* Data to use
------------------------------

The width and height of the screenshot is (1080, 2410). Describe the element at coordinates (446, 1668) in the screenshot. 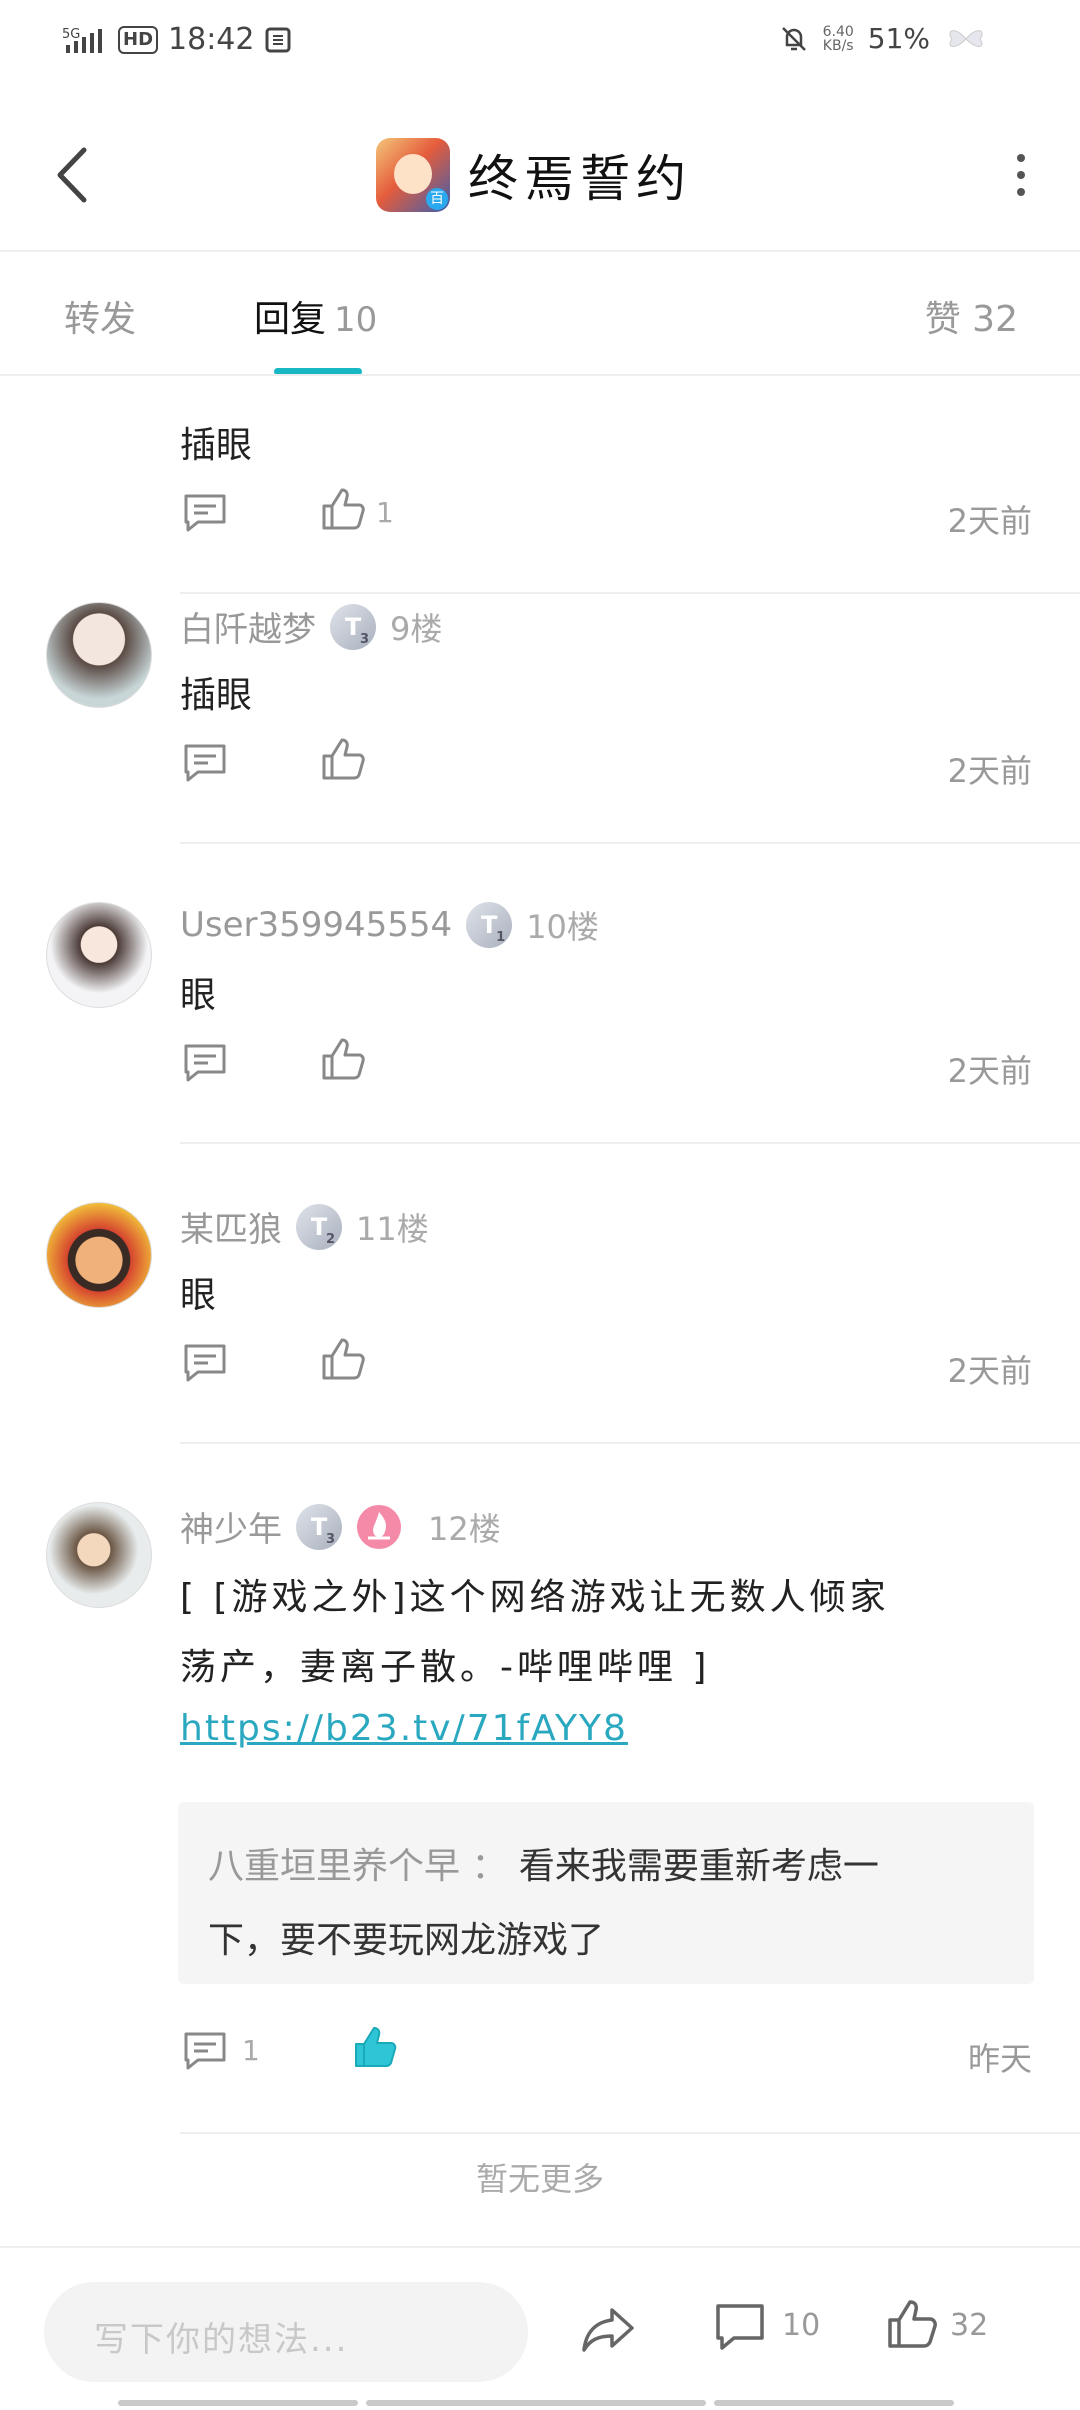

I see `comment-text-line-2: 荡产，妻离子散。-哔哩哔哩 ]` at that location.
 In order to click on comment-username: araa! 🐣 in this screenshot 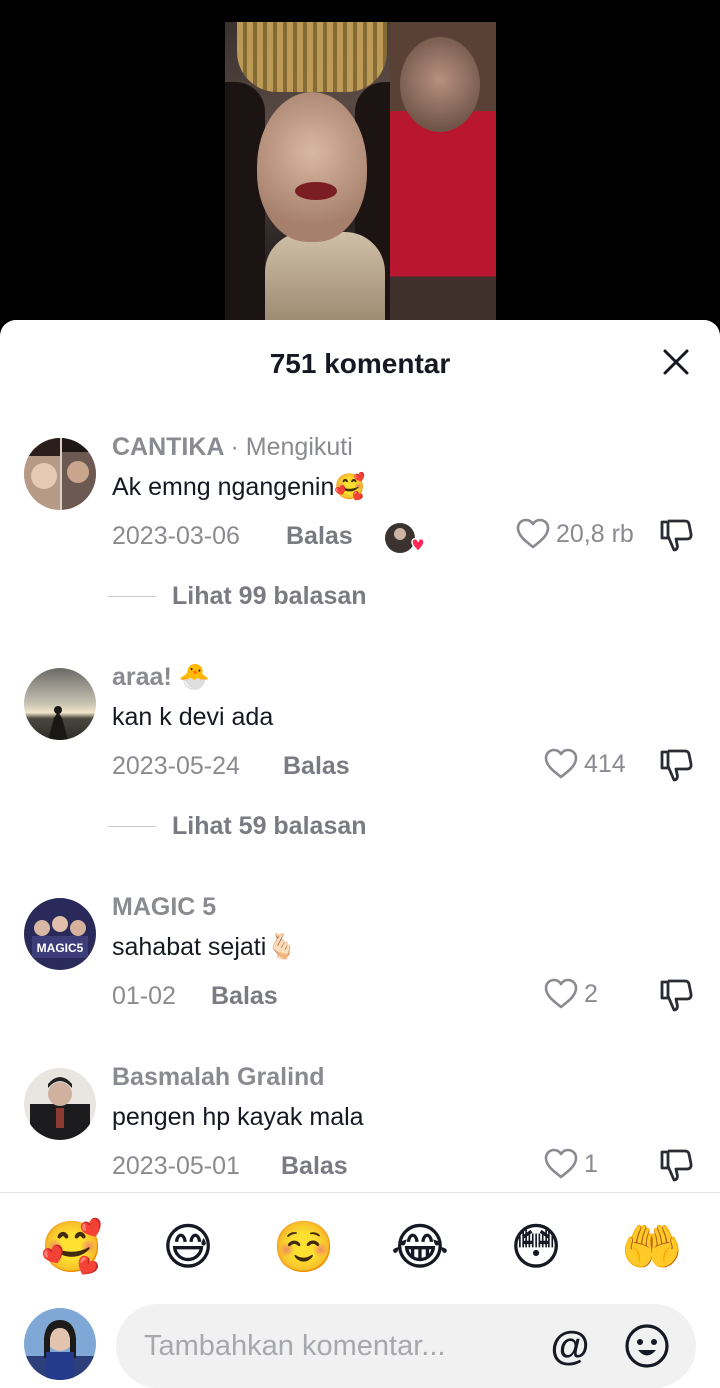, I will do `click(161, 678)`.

------------------------------

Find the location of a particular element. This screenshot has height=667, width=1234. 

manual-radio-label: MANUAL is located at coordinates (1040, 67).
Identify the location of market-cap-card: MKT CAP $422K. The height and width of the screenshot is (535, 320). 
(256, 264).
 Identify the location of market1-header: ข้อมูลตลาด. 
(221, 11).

------------------------------

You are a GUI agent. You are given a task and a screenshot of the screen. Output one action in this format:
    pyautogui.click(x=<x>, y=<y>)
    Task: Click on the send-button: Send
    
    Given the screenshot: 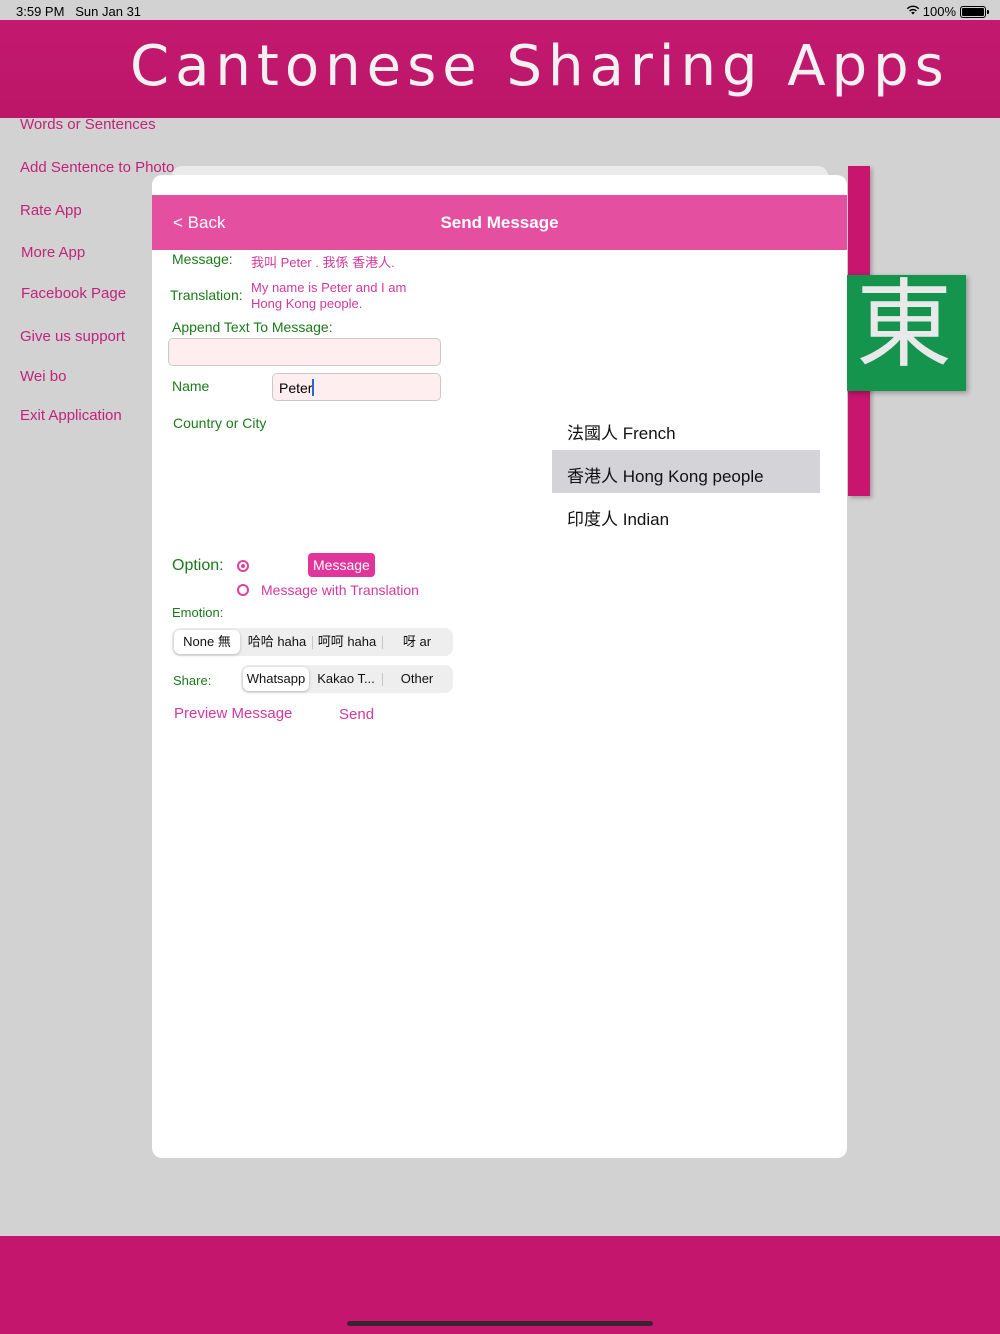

------------------------------

* What needs to be done
Could you write out, word for word, the stretch of lines from the one containing "Find the location" through the one containing "(256, 264)."?

* Answer box
Find the location of a particular element. This screenshot has height=667, width=1234. 

manual-radio-label: MANUAL is located at coordinates (1040, 67).
Identify the location of market-cap-card: MKT CAP $422K. The height and width of the screenshot is (535, 320). 
(256, 264).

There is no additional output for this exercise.